Thursday, March 19, 2015

2002 Mercedes

2002 Mercedes-Benz C320 Fifth Place: Waiting for a Bimmer Beater

Let's canter to the crux: In this group, the Mercedes C320 offers the least horsepower (215) at the steepest base price ($40,644). That's not a swell combination. It's like a heavyweight boxer with Nancy Reagan's forearms.

This Benz quickly became regarded as the limousine of the bunch. Its ride is supple, as if there were four feet of suspension travel. And the cockpit is the quietest at wide-open throttle and at 70 mph -- like riding in the Town Car that collected you at the airport last week.
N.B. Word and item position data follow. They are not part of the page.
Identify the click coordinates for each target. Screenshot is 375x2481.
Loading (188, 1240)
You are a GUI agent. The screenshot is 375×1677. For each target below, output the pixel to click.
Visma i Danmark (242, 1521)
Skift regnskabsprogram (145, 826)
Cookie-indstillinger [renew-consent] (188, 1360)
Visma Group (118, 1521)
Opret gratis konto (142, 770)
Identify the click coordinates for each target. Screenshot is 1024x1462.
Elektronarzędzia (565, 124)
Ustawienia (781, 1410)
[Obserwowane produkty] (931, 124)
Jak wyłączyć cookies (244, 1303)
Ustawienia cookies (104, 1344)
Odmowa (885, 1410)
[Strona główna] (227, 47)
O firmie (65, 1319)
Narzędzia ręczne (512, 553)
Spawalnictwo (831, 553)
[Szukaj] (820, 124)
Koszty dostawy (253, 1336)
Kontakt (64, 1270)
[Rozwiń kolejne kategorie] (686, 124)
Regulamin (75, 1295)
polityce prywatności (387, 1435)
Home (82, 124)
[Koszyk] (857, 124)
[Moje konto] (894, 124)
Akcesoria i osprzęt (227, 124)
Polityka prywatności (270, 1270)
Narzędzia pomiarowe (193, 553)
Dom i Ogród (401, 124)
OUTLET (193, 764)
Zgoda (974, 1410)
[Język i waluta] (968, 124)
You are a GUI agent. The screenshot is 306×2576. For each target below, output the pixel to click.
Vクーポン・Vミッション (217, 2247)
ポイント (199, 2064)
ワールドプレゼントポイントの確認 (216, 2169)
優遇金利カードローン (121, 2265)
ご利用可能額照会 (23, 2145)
But in the hills, our C-class went all wobbly. Its body weaves and dips and bobs and rolls and dives and squats whenever you start working the contact patches. This doesn't seem to affect outright grip -- in fact, the C320 was a surprise winner on the skidpad -- but it sure distracts the pilot, who's bombarded by warnings of imminent tip, roll, and general mayhem when no such crises loom. What saved the Benz from embarrassment was its adaptive five-speed, which learns what mood you're in and is ever coiled to offer timely shifts and useful engine braking. That, and its brakes. In this class, a 172-foot stopping distance is the bee's knees.

We've also just about had it with Benz's traditional slow-mo throttle tip-in -- as if operated via various hawsers running through 20 feet of eaves troughing. Ditto the steering -- now rack and pinion -- which is improved but remains too heavy and slow-witted to satisfy. Those two traits alone do to the Benz's fun-to-drive quotient what CFO Scott Sullivan allegedly did to WorldCom stock. Why does the 3525-pound Benz feel as heavy as the Passat? The C320 takes itself too seriously, as if someone decreed, "Cut 90 percent of the fun and it'll be regarded as a miniature Maybach."

There are also ergonomic slip-ups that a company with Mercedes-Benz's experience shouldn't be making. The interior is sufficiently somber to depress a funeral director. The left side mirror is smaller than a dog's ear. The scatter of switches on the center stack resembles launch control. The tach is the same size as the fuel gauge. And the LCD showing what gear you're in -- a big deal with manumatics -- is so tiny as to be useless.

It's not for nothing that Benz drivers are regarded as rich. Our C320 was dipped in the optional Capri Blue paint. That cost $640. Except, in order even to ask for that option, you have to pony up a "Special Order" fee. Another $1000. The road to pretension is littered with, well, invoices.